··· Текст репортажа
Репортаж из «общества благоденствия»

Орландер Кайса

СУНДБЮБЕРГ

 

 

Безработица в Люлео.

И жены рабочих экономят каждую копейку и не находят для себя никакой работы. Иногда им удается устроиться уборщицами, или помощницами в канцеляриях, или продавщицами. Но большинство из них — домохозяйки.

А если у них нет мужей, то они сами становятся безработными и получают пособие на переезд в Сконе.

Если женщина получает место швеи на корсетной фабрике у Арнберга, она может заработать кое-что, чтобы продержаться всей семьей, если при этом и муж работает в компании. Если ты одинока, ты обречена на нужду.

А теперь еще Арнберг увольняет 80 швей. Как же быть? Ну как?

Сундбюберг — район большого Стокгольма, туда направляют людей из малонаселенных областей страны. Но государство им помогает. Здесь почти самая высокая занятость замужних женщин в сфере производства. Много детских учреждений. Здесь, в Сундбюберге, большая потребность в рабочей силе. Казалось бы, лучшего места для себя работающая женщина нигде не найдет.

Мы опросили нескольких женщин на шоколадной фабрике «Марабу». Они приехали в Стокгольм из малонаселенных областей страны.

Фру М.:

«Я приехала в Стокгольм год тому назад из шахтерского поселка в северной Швеции. Муж мой работал на шахте, а я была домохозяйкой. У нас две взрослые дочери. Но человек хочет что-то получить от жизни. Дети начали собственную жизнь. Что же, мне оставаться с мужем и мыкать горе? Мы никогда не подходили друг другу. Почему мы должны продолжать жить вместе? Мы ведь жили вместе только ради детей. Даже никогда не разговаривали друг с другом. Должен же человек иметь какую-то духовную жизнь. Это ведь самое страшное: жить с человеком, которому не доверяешь. В поселке нельзя было больше оставаться. Слишком там болтают.

Я еще надеюсь, что не все потеряно. Мне кажется, я помолодела. Хоть это и может показаться смешным. Я сижу здесь, в меблированной комнате, и ничего мне больше не надо. Ничего-то у меня нет, и такое чувство, будто я начинаю жизнь сначала.

А ведь мне 47. Не молодая уже. Это замечаешь, когда начинаешь волноваться из-за пустяков и предъявлять к жизни немного завышенные требования. Не представляю себе, как два человека смогли бы ужиться здесь долгое время. Я бы куда-нибудь сбежала, наверное.

В шахтерском поселке женщины прячутся в тени своих мужей. Они на это обречены. Общая атмосфера там не оставляет места для собственных взглядов. Целый день они возятся с детьми. Все — домохозяйки либо уборщицы.

Я терпеть не могу бабской болтовни за чашкой кофе Мало таких женщин, с которыми можно поделиться своими мыслями. Где-то наверху существует владелец шахт, который принимает решения за всех. Все друг с другом в родстве. Не осмелишься слова сказать. Всегда заденешь чьего-нибудь родственника. Очень трудно оставаться человеком в таком обществе.
······
··· Показанные данные
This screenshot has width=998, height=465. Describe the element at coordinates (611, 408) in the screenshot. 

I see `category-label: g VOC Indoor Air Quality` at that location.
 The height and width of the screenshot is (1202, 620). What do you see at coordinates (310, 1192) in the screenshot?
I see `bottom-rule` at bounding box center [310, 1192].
······
Требуемое действие 1: Сколько лет фру М., если верить её словам в репортаже?
Требуемое действие 2: Напишите продолжение репортажа, начиная сразу после последнего приведённого абзаца.

Ответ 1: Ей 47 лет.

Ответ 2:
Прошлой весной, когда хотели закрыть предприятие, началось прямо светопреставление. Все так прочно приросли к месту, что никто не может уехать. Они лучше останутся безработными, чем снимутся с места. Рудник уже на две трети закрыт.

Я-то из семьи, которая не вросла корнями так крепко. Мои родители были легки на подъем. А человек из крестьянской семьи, многие поколения которой живут в одном и том же дворе, глубже пускает корни. В таком случае трудно бывает уезжать. Мой муж строил пробные забои на новых рудниках. Я с ним много поездила. Иногда он работал в этих забоях. Материальная сторона для меня не имеет большого значения. Главное, я живу.

Я живу так, что в любое время могу все бросить и уехать. Вещи не имеют никакого значения.

Все добывают себе кучу разных символов преуспеяния. Решит человек что-либо приобрести — уж он не хочет без этого жить. Хочет все сохранить. Ни одной вещи не потерять. И на том стоит.

Только молодые, которые еще ничего не приобрели, те протестуют. Но молодые со временем меняются. Когда они начинают сами зарабатывать, то сидят набрав в рот воды.

В Швеции многое надо переделать. Мы — белые негры, мы, женщины.

Люди с демократическими взглядами, как я, часто спрашивают себя: где же в Швеции демократия? Мы же порабощены, только на красивый манер. Но кому до нас дело?

Рабство нынче красиво оформлено. Вот и все.

Тех, кто работает, ценят буквально на гроши. Возникает такое ощущение, что нас цинично используют. Молодые еще могут протестовать. Нам, пожилым, это будет потяжелее. Мы, пожилые женщины, приучены во всем находить хорошие стороны. А мужчины — другое дело. Они разбираются, что к чему.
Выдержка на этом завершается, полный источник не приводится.